Gemessen an der Vielfalt und Geschlossenheit der Überlieferung des Bestandes konnte die Analyse nur auf einige besonders erwähnenswerte Dokumente hinweisen. Auswertungsmöglichkeiten bieten sich sehr vielseitig an, so zur Entwicklung der sozialistischen Wirtschaft, zur Entwicklung der Produktivkräfte, zu internationalen Beziehungen und zur sozialistischen ökonomischen Integration.
August 1986
C. Fritsche
[01] Rösler, Jörg, Die Herausbildung der sozialistischen Planwirtschaft in der DDR, Berlin 1978.
[02] Sächsisches Staatsarchiv, Staatsarchiv Leipzig, 20893 VVB MLW, Nr. 821.
[03] Ebenda, Nr. 823.
[04] Ebenda, Nr. 480
[05] Ebenda, Nr. 711
[06] Ebenda, Nr. 711 und Nr. 1240
[07] Ebenda, Nr. 809
[08] Ebenda, Nr. 707.
[09] Ebenda, Nr. 793, 1440.
[10] Ebenda, Nr. 716, 793.
[11] Ebenda, Nr. 751.
[12] Ebenda, Nr. 1433.
[13] Ebenda, Nr. 790.
[14] Ebenda, Nr. 1624.
[15] Ebenda, Nr. 286.
Industriezweigleitung.- Bildung, Anleitung und Kontrolle der unterstellten VEB.- Internationale Zusammenarbeit.- Absatz.- Forschung und Entwicklung.- Fotos zur Uhrenproduktion 1963 - 1965.
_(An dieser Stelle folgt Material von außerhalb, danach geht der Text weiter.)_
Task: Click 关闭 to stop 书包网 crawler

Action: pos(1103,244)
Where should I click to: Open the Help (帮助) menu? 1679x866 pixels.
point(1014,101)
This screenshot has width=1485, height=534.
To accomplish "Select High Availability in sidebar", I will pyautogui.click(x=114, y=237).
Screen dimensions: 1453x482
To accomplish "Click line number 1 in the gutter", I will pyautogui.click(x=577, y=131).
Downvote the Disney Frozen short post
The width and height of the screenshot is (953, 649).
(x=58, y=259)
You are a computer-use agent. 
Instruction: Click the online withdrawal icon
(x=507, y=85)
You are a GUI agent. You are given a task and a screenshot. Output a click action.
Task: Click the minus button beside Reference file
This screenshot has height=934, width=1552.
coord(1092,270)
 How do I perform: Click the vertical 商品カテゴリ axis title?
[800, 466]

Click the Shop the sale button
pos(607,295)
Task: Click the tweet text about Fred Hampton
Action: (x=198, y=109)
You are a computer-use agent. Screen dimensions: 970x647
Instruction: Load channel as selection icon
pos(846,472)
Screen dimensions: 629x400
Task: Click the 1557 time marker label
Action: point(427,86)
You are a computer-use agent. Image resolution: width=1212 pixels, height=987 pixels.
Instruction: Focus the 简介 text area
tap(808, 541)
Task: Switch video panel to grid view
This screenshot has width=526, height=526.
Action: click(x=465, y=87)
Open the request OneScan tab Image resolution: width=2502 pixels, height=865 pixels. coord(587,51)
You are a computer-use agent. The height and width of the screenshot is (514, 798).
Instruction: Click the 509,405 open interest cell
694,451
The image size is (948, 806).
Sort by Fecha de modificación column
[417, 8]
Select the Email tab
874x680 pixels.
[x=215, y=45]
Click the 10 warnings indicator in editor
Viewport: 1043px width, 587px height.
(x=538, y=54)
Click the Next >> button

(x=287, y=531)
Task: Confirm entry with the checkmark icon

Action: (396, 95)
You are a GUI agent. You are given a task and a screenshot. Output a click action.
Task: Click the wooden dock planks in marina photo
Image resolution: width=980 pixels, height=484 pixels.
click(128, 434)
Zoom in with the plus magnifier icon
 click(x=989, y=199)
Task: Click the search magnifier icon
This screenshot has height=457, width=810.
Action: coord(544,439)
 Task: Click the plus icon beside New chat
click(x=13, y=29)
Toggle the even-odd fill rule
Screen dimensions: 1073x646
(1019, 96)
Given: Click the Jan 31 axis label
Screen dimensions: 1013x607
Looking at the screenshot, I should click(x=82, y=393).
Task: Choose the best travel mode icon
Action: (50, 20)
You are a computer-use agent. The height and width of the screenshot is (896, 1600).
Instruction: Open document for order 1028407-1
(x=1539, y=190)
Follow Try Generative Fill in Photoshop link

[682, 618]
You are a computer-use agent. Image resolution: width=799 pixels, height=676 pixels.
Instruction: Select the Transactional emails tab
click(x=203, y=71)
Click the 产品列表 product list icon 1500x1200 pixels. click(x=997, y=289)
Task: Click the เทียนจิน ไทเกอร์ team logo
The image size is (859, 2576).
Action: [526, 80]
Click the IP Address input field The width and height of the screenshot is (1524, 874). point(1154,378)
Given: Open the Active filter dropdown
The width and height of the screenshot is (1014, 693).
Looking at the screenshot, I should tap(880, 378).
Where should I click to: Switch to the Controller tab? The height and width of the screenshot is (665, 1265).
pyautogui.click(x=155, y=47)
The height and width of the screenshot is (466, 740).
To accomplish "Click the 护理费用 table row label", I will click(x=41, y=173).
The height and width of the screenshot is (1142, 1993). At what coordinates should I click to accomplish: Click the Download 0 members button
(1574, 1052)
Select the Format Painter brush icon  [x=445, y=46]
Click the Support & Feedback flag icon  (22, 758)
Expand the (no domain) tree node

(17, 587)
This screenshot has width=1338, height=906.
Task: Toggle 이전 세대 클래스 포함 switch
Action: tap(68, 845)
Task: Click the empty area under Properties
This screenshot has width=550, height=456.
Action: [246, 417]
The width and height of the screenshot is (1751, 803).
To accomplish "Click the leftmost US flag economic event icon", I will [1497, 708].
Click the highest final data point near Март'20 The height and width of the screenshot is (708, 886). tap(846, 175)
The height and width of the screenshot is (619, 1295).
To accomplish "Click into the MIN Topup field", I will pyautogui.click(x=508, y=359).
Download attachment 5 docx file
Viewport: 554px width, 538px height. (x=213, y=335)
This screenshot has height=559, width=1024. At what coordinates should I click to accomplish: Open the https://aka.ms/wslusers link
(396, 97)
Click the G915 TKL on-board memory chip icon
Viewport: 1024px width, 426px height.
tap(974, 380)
Als mittlere Leitungsebene für den Industriezweig Feinmechanik/Optik in der DDR bestanden nacheinander mit Sitz in Leipzig: 1952 - 1958 Hauptverwaltung Feinmechanik-Optik, 1958 - 1967/70 VVB Mechanik (ab 1967 VVB Medizin-, Labor-, Wägetechnik Leipzig) und seit dem 1. Januar 1970 VEB Kombinat Medizin- und Labortechnik Leipzig. Unterstellt waren Betriebe aller Eigentumsformen aus der gesamten DDR. Der Bestand enthält als Provenienzen alle diese Industriezweigleitungen. 1990 wurde der VEB Kombinat Medizin- und Labortechnik Leipzig in die Deutsche MED-LAB GmbH Leipzig umgewandelt.